= Exercise brief =
Go through the entries below and print, exactly, the lines starting at the one with "You are a GUI" and ending at the one with "This screenshot has width=644, height=315.", keeping both ends and no others.

= Input =
--------------------

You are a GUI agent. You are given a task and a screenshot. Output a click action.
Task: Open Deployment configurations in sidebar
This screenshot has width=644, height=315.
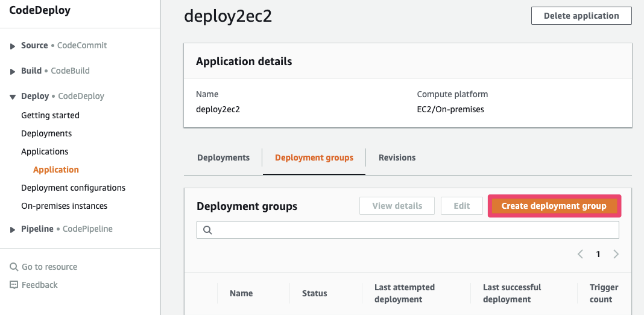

--------------------

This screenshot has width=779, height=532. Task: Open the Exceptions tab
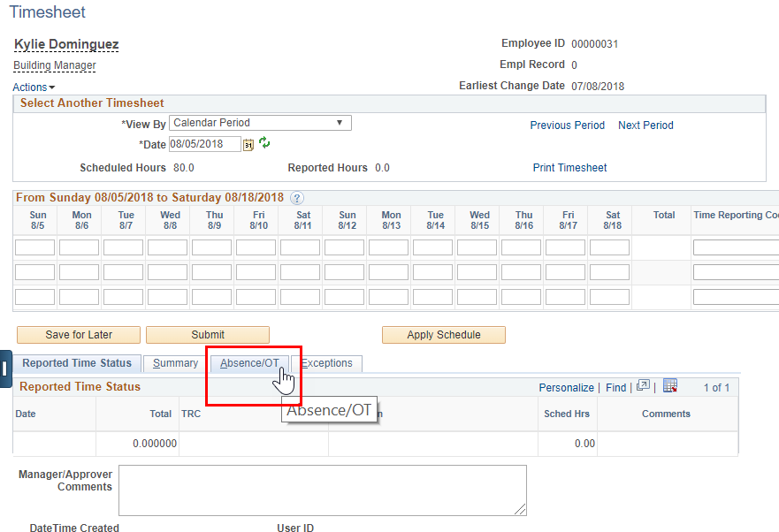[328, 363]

--------------------

= Solved problem =
You are a GUI agent. You are given a task and a screenshot. Output a click action.
Task: Open Deployment configurations in sidebar
This screenshot has width=644, height=315.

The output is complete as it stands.